Stored items from a collection:
= = = = =
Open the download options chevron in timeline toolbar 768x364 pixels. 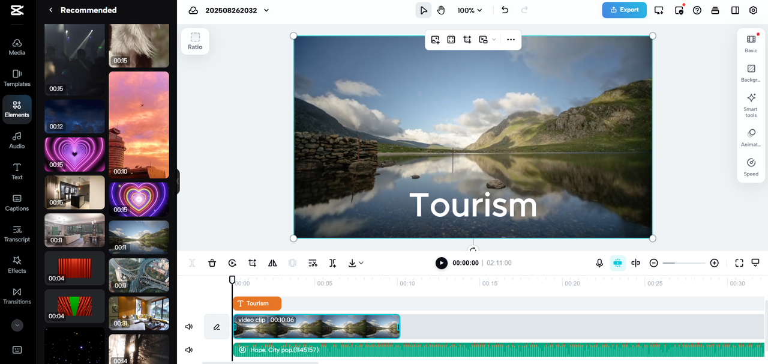[361, 262]
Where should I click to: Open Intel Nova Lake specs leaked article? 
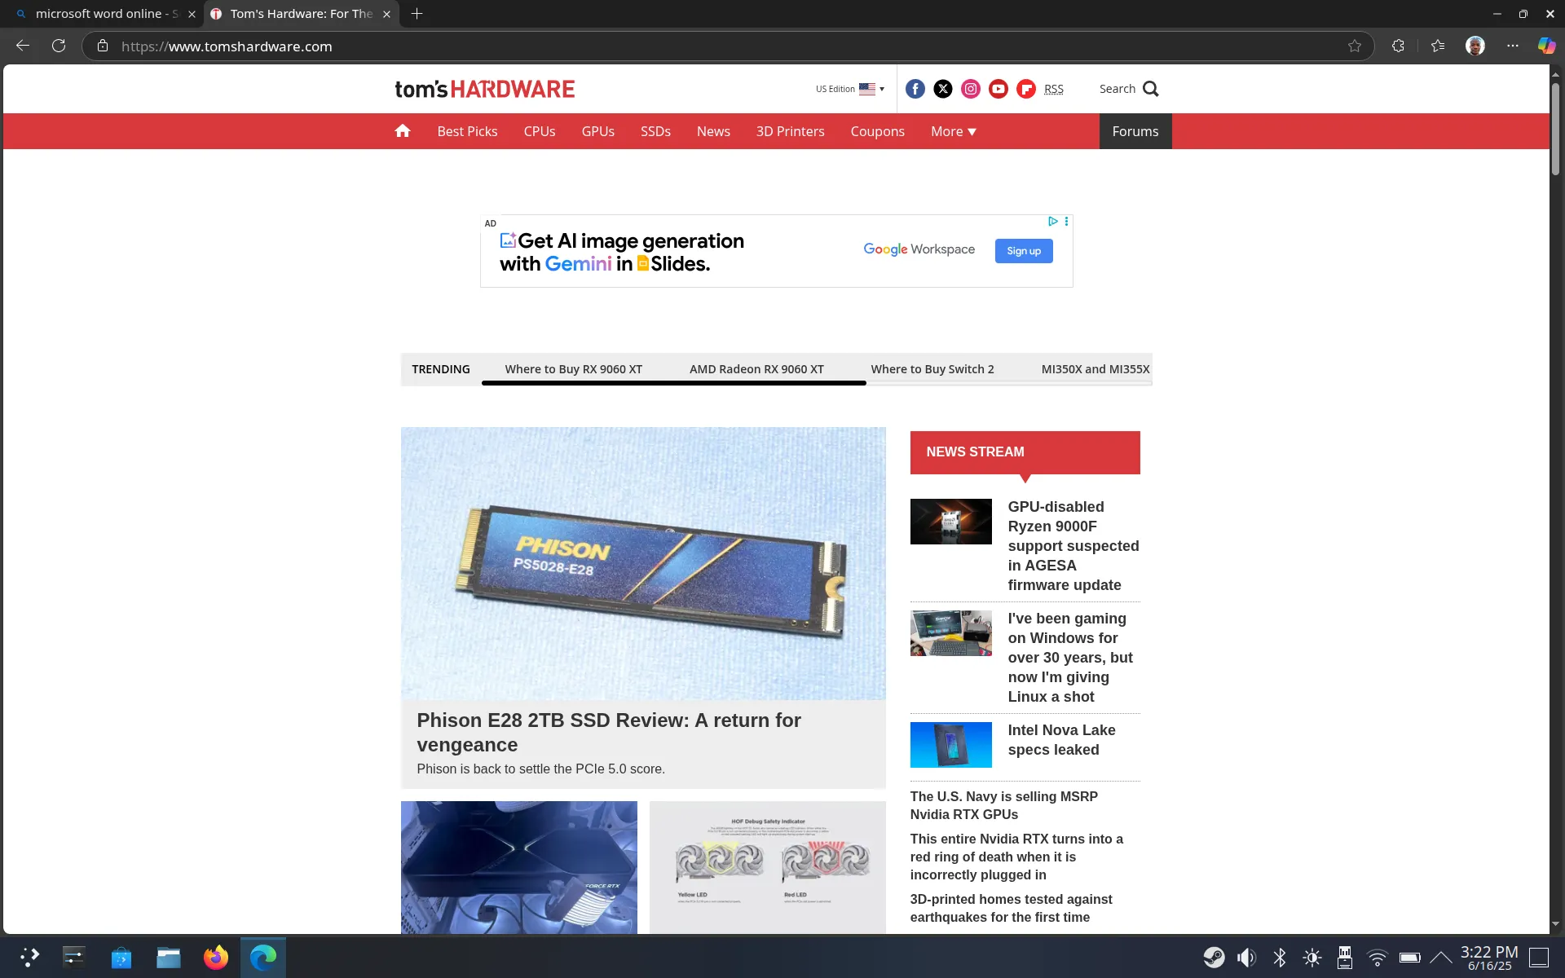(1061, 740)
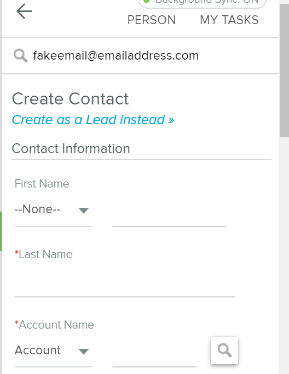The image size is (289, 374).
Task: Toggle the Background Sync ON indicator
Action: click(x=203, y=2)
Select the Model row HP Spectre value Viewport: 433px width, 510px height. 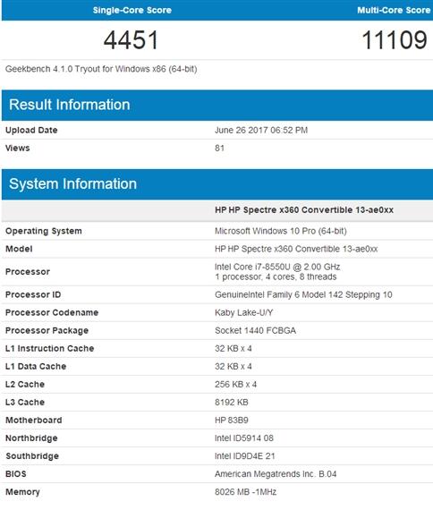[296, 249]
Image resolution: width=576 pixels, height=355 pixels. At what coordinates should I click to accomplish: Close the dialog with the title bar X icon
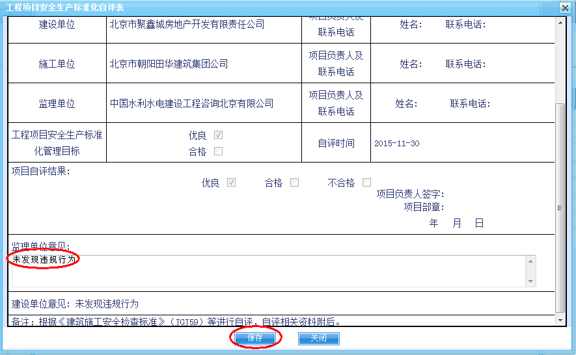coord(564,7)
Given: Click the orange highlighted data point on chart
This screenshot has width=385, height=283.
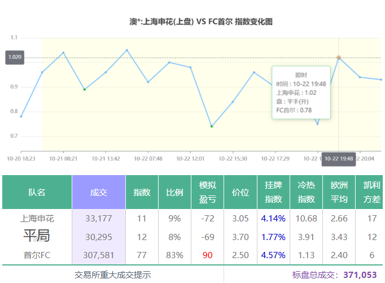Looking at the screenshot, I should pos(339,58).
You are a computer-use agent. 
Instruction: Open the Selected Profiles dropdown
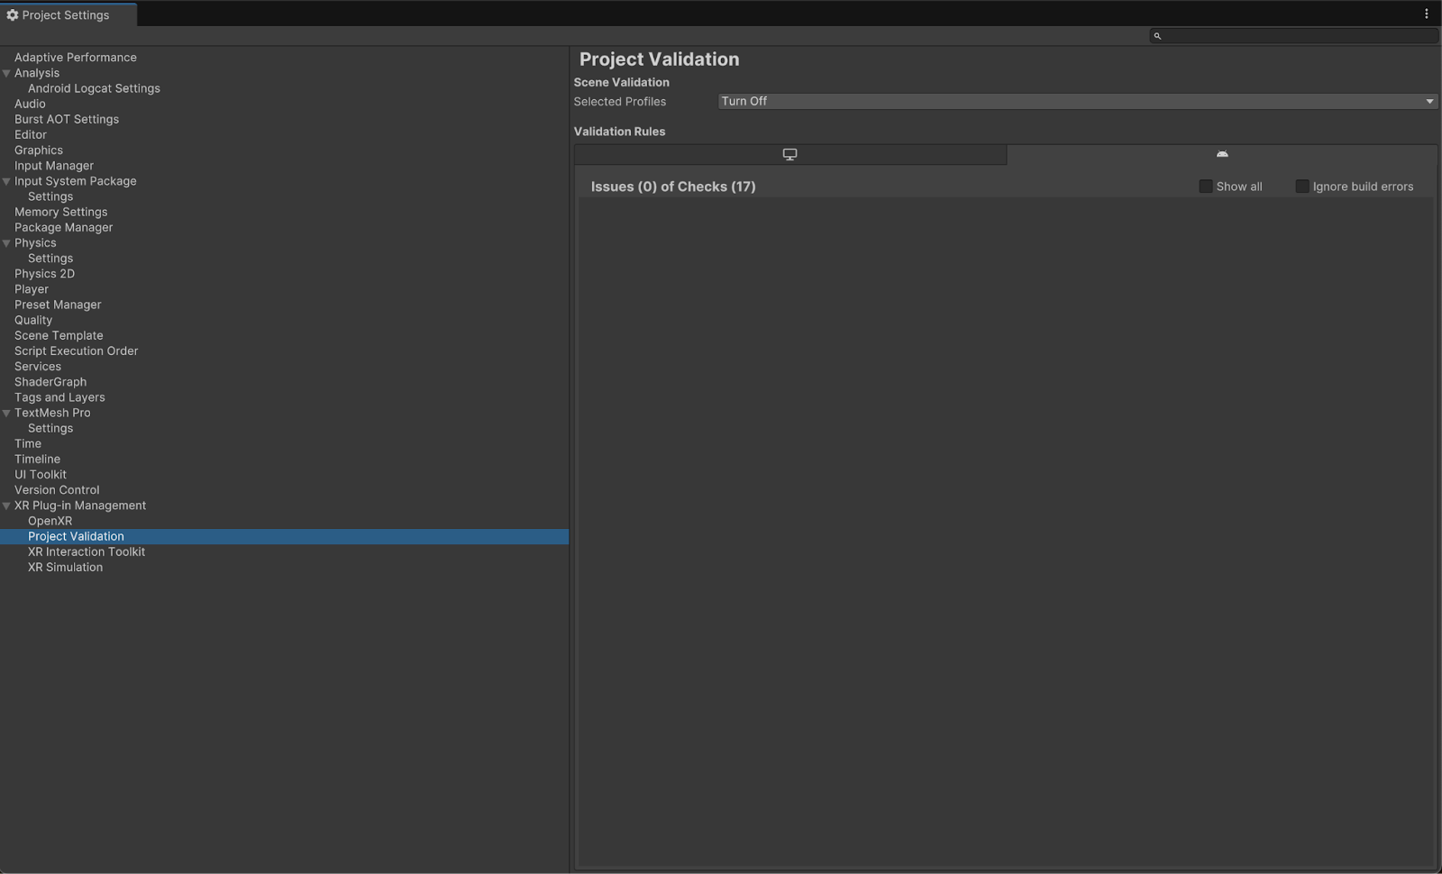pyautogui.click(x=1077, y=102)
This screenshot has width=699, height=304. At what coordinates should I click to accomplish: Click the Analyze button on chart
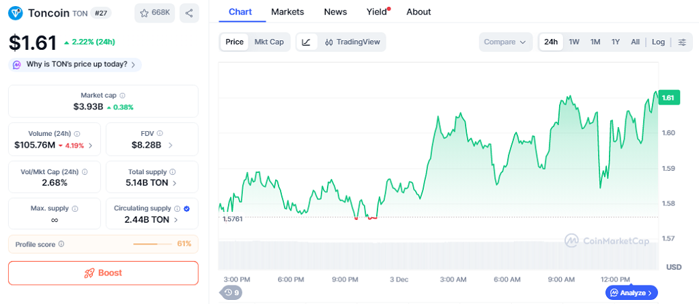631,292
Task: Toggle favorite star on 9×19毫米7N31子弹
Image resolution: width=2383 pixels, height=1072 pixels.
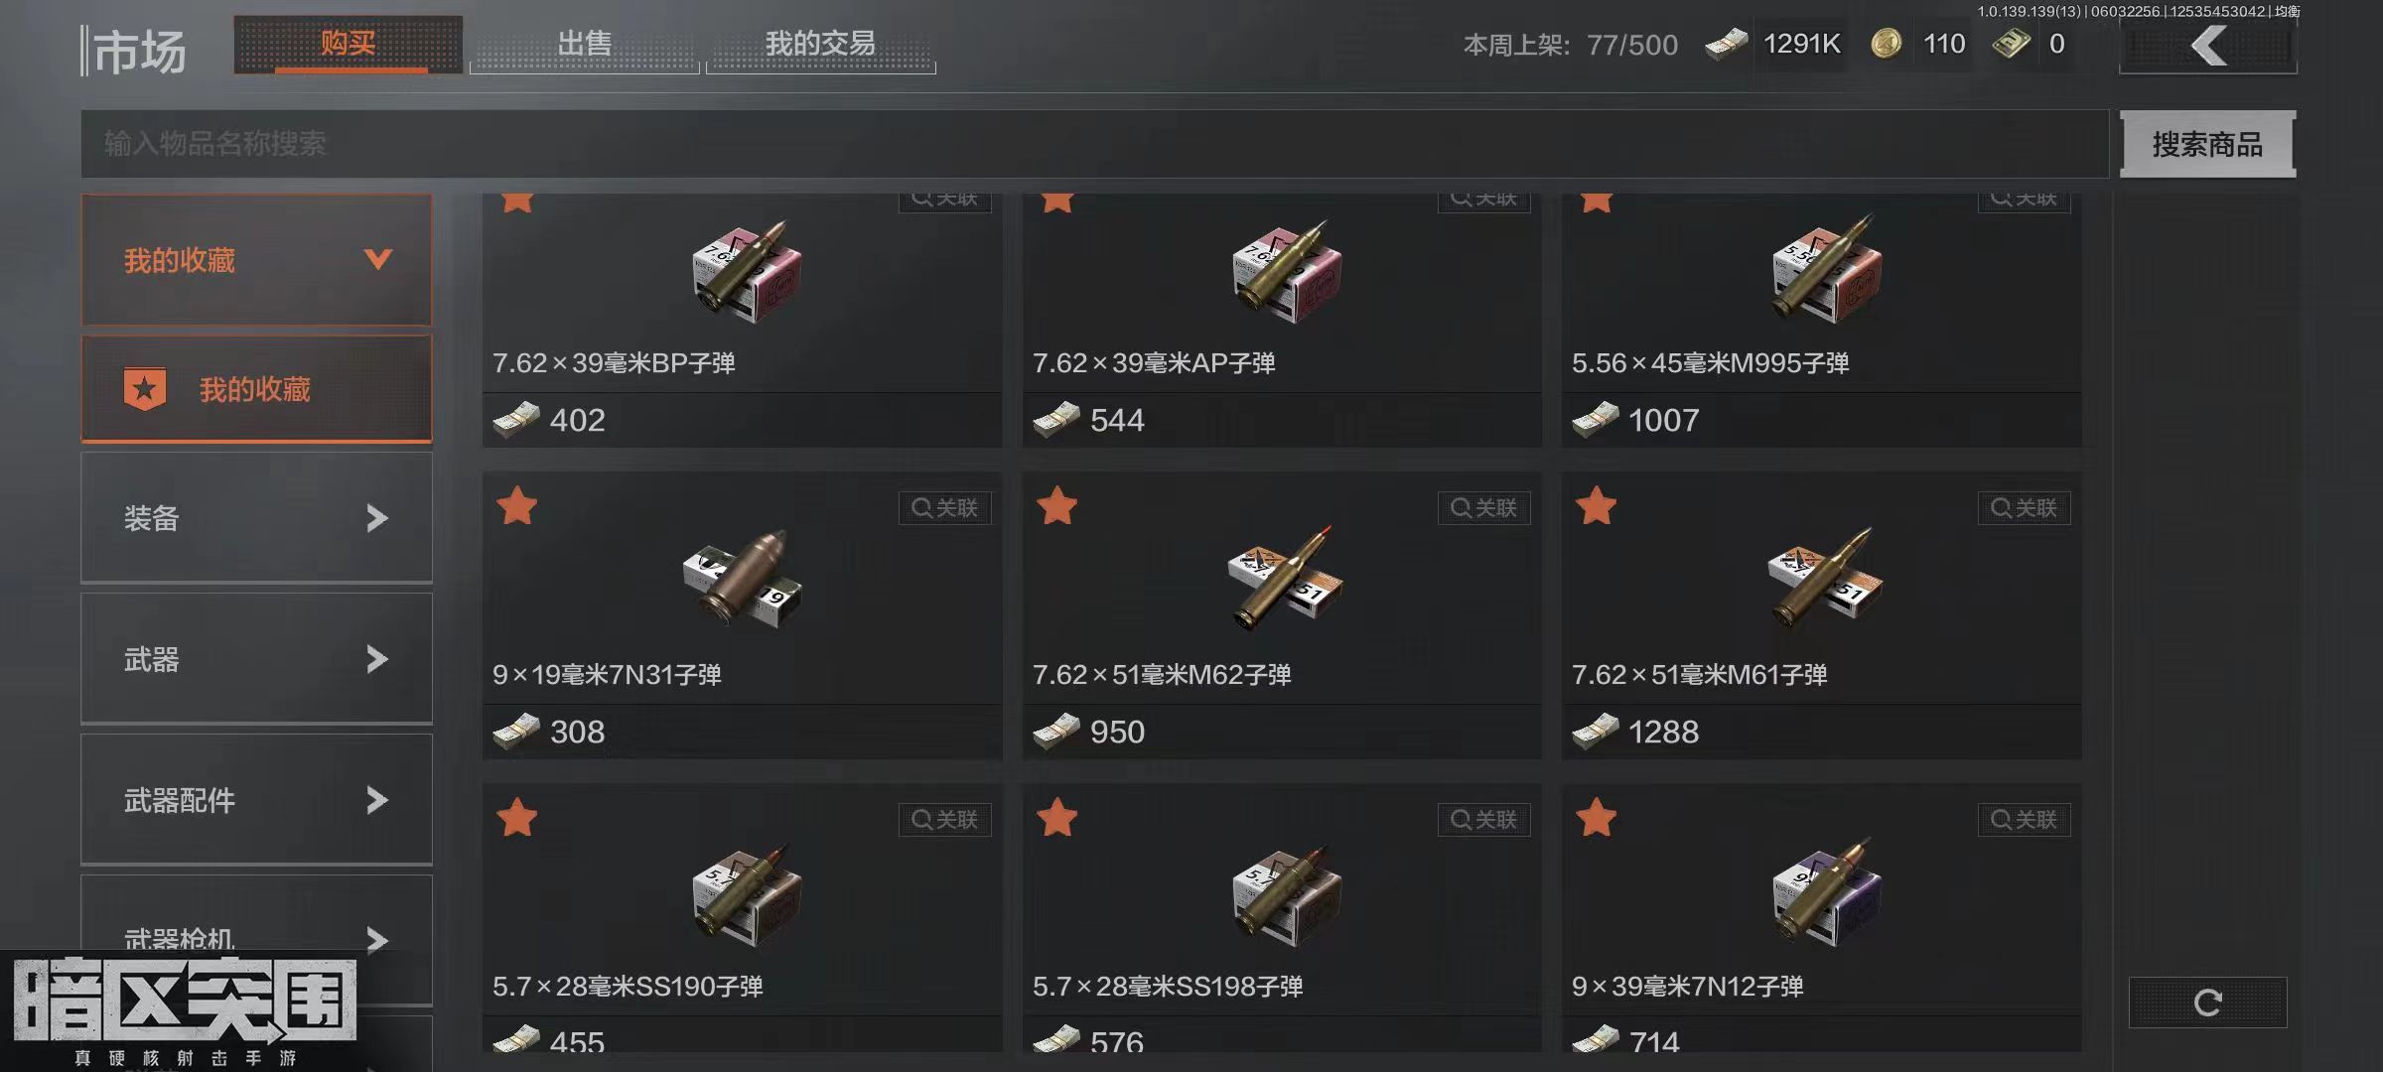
= = = = =
* **SET EXERCISE**: Rewrite the lines from the one with "Image resolution: width=576" up to and including the one with "pyautogui.click(x=1077, y=102)", replacing "orange" with "blue" and keeping everything else unchanged. Return only those lines, with the pictures left out.

* **ANSWER FOR THIS EXERCISE**:
Image resolution: width=576 pixels, height=355 pixels. At what coordinates should I click to accomplish: Close the dialog with the title bar X icon
coord(564,7)
Given: Click the blue highlighted data point on chart
This screenshot has width=385, height=283.
Looking at the screenshot, I should pos(339,58).
You are a computer-use agent. 
Instruction: Open the Selected Profiles dropdown
pyautogui.click(x=1077, y=102)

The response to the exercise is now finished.